**EXERCISE PROMPT**.
In the records below, the part to copy starts at the line containing "پرسش و پاسخ‌ حقوقی (289, 18)" and goes to the last line; output it exactly, without pictures.

**MATERIAL PROVIDED**.

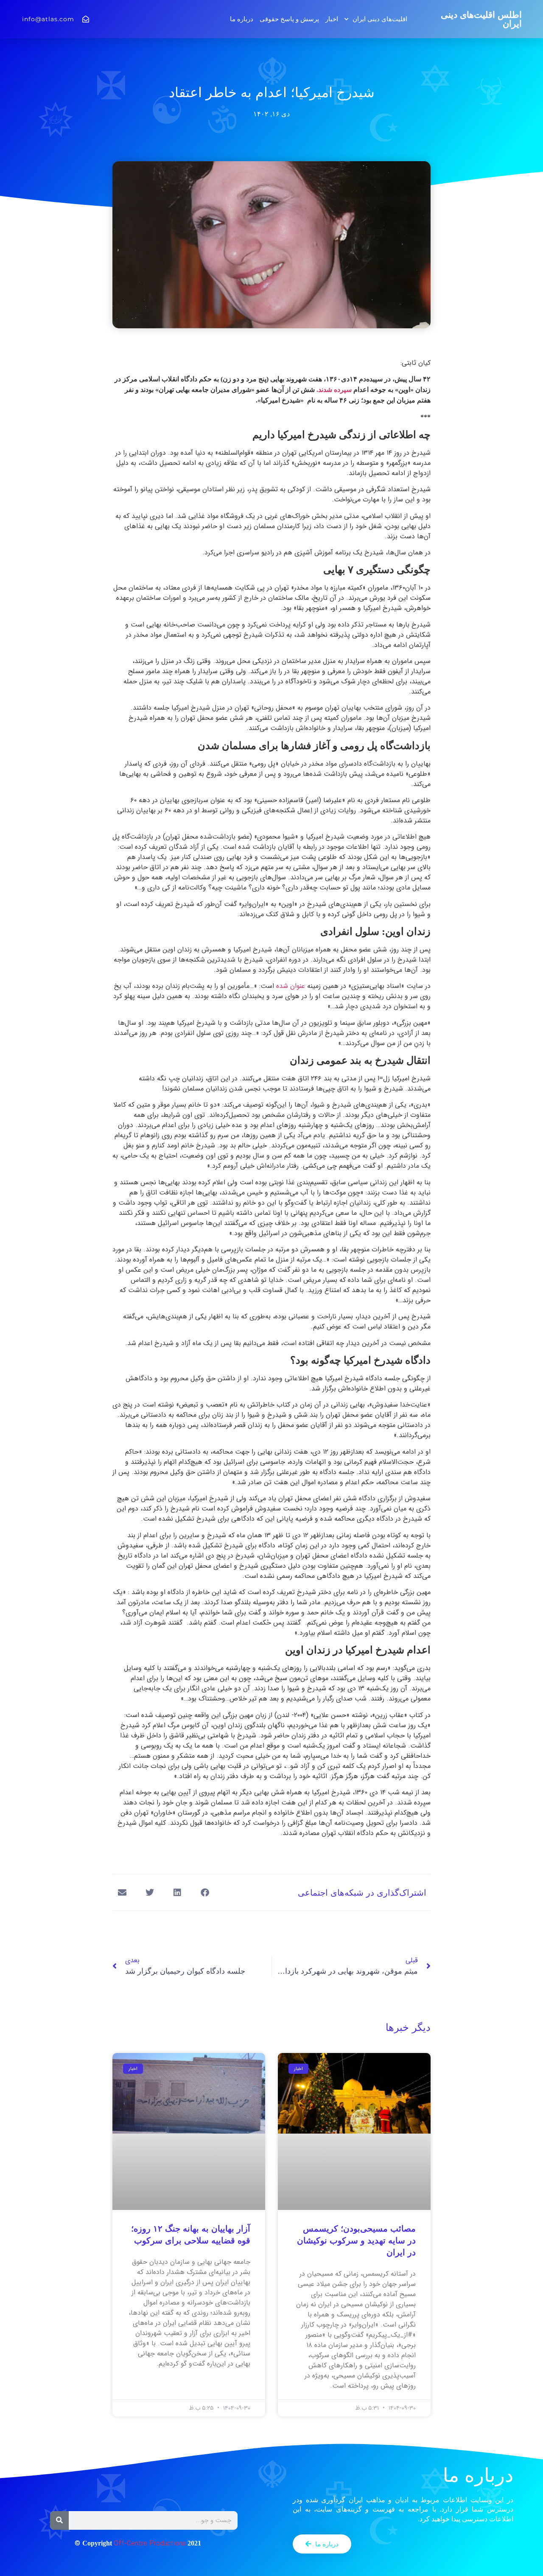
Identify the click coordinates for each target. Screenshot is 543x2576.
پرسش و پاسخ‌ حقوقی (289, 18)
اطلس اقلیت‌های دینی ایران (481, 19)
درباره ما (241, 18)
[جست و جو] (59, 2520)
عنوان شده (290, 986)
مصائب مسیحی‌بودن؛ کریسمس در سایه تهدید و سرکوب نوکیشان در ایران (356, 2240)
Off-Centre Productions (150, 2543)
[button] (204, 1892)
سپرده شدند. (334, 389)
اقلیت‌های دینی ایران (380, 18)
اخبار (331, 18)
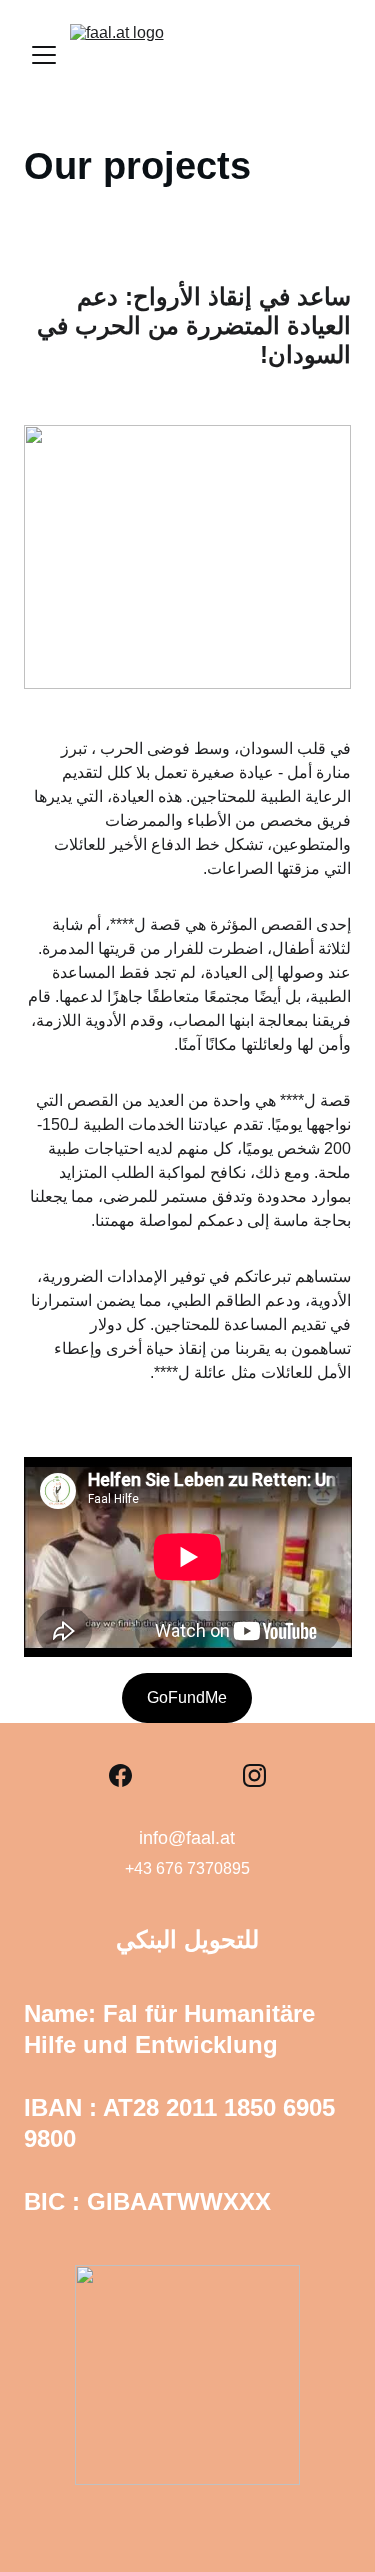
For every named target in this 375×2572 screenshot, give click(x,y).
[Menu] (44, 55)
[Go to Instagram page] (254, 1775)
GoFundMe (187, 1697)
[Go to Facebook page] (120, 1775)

**WORKED SOLUTION**.
پرسش و پاسخ‌ حقوقی (289, 18)
اطلس اقلیت‌های دینی ایران (481, 19)
درباره ما (241, 18)
[جست و جو] (59, 2520)
عنوان شده (290, 986)
مصائب مسیحی‌بودن؛ کریسمس در سایه تهدید و سرکوب نوکیشان در ایران (356, 2240)
Off-Centre Productions (150, 2543)
[button] (204, 1892)
سپرده شدند. (334, 389)
اقلیت‌های دینی ایران (380, 18)
اخبار (331, 18)
For every named target in this 375×2572 screenshot, give click(x,y).
[Menu] (44, 55)
[Go to Instagram page] (254, 1775)
GoFundMe (187, 1697)
[Go to Facebook page] (120, 1775)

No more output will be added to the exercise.